De Niro has reportedly signed with ESPN Films to play football coach Vince Lombardi in a feature film portraying Lombardi's coaching career. Plans call for the film to debut in January 2012, on the weekend before the 2012 Super Bowl.
De Niro, who lives in New York City, has been investing in the TriBeCa neighborhood in lower Manhattan since 1989. His capital ventures have included cofounding the film studio TriBeCa Productions; the popular TriBeCa Film Festival; Nobu and TriBeCa Grill, which he co-owns with Paul Wallace and Broadway producer Stewart F. Lane, The Greenwich Hotel, located in Tribeca, and the restaurant inside the hotel, Locanda Verde, formally known as Ago, which is run by executive chef and co-owner, Andrew Carmellini.
In 1997, De Niro married his second wife, Grace Hightower (a former flight attendant), at their estate near Marbletown in upstate New York (De Niro also has residences on the east and west sides of Manhattan). Their son Elliot was born in 1998.
In addition to Elliot, De Niro has a son, Raphael, a former actor who now works in New York real estate with first wife Diahnne Abbott. He also adopted Abbott's daughter (from a previous relationship), Drena. In addition, he has twin sons, Julian Henry and Aaron Kendrick (conceived by in vitro fertilization and delivered by a surrogate mother in 1995), from a long-term live-in relationship with former model Toukie Smith.
In February 1998, during a film shoot in France, he was taken in for questioning by French police for nine hours and was then questioned by a magistrate over a prostitution ring. De Niro denied any involvement, saying that he had never paid for sex, "...and even if I had, it wouldn't have been a crime." The magistrate wanted to speak to him after his name was mentioned by one of the call girls. In an interview with the French newspaper Le Monde, he said, "I will never return to France. I will advise my friends against going to France," and he would "send your Legion of Honor back to the ambassador, as soon as possible." French judicial sources say the actor is regarded as a potential witness, not a suspect.

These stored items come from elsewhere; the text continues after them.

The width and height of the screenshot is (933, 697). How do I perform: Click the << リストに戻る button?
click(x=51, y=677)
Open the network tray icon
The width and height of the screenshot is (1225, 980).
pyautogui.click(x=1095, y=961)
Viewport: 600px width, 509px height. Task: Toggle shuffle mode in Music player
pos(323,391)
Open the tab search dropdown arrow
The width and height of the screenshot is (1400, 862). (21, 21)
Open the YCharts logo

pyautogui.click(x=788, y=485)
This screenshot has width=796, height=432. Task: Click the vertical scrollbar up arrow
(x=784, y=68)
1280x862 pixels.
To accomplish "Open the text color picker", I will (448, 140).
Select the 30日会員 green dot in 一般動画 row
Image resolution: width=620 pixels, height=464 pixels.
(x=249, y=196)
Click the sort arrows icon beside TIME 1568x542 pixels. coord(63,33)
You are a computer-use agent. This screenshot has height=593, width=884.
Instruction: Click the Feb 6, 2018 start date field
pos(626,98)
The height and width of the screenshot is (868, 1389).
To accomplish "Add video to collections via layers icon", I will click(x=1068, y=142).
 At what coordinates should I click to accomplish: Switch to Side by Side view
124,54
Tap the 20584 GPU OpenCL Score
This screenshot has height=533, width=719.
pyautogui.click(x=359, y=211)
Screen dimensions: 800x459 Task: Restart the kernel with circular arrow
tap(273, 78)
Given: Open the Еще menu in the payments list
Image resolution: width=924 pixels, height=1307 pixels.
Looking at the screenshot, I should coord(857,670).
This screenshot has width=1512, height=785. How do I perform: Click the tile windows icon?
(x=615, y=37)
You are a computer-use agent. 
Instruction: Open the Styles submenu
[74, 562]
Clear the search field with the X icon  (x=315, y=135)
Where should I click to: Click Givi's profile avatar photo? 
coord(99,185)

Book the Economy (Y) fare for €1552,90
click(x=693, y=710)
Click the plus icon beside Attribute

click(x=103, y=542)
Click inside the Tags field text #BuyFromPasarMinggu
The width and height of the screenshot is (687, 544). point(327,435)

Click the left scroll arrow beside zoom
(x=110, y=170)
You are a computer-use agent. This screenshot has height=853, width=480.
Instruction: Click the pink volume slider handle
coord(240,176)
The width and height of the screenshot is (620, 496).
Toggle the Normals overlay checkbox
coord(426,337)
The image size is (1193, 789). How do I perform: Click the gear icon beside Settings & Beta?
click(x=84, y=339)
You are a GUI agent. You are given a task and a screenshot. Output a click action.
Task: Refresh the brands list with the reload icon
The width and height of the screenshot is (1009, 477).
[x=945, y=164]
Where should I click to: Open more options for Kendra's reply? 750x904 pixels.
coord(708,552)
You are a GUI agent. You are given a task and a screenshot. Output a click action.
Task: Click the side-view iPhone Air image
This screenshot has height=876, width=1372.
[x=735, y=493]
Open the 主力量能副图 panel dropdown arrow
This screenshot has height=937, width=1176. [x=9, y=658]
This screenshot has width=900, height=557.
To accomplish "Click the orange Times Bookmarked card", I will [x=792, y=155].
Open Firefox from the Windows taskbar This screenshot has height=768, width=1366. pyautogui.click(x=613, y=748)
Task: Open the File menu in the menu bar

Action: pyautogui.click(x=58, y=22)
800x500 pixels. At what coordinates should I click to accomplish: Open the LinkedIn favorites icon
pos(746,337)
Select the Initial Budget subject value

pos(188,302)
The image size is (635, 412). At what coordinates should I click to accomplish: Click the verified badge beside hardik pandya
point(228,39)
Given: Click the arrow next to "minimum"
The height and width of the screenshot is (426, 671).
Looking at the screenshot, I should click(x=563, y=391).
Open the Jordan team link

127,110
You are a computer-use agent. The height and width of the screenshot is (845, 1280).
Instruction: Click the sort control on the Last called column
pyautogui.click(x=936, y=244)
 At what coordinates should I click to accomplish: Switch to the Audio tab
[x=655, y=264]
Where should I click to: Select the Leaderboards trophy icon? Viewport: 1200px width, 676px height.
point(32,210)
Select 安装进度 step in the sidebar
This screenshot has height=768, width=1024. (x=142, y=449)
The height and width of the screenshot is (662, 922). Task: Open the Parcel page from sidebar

De Niro was due to be granted with Italian citizenship at the Venice Film Festival in September 2004. However, the Sons of Italy lodged a protest with Italian Prime Minister Silvio Berlusconi, claiming De Niro had damaged the image of Italians and Italian-Americans by frequently portraying them in criminal roles. Culture Minister Giuliano Urbani dismissed the objections, and the ceremony was rescheduled to go forward in Rome in October. Controversy flared again when De Niro failed to show for two media appearances in Italy that month, which De Niro blamed on "serious communication problems" that weren't "handled properly" on his end, stating, "The last thing I would want to do is offend anyone. I love Italy." The citizenship was conferred on De Niro on October 21, 2006, during the finale of the Rome Film Festival. De Niro is registered in the electoral district of Molise, the Italian homeland of his great-grandparents.
De Niro is a supporter of the Democratic Party, and vocally supported Al Gore in the 2000 presidential election. De Niro publicly supported John Kerry in the 2004 presidential election. In 1998, he lobbied Congress against impeaching President Bill Clinton. De Niro also narrated 9/11, a documentary about the September 11, 2001 attacks, shown on CBS and centering on video footage made by Jules and Gedeon Naudet that focused on the role of firefighters following the attacks. While promoting his movie The Good Shepherd with co-star Matt Damon on the December 8, 2006 episode of Hardball with Chris Matthews at George Mason University, De Niro was asked whom he would like to see as President of the United States. De Niro responded, "Well, I think of two people: Hillary Clinton and Obama." On February 4, 2008, De Niro supported Obama at a rally at the Izod Center in New Jersey before Super Tuesday.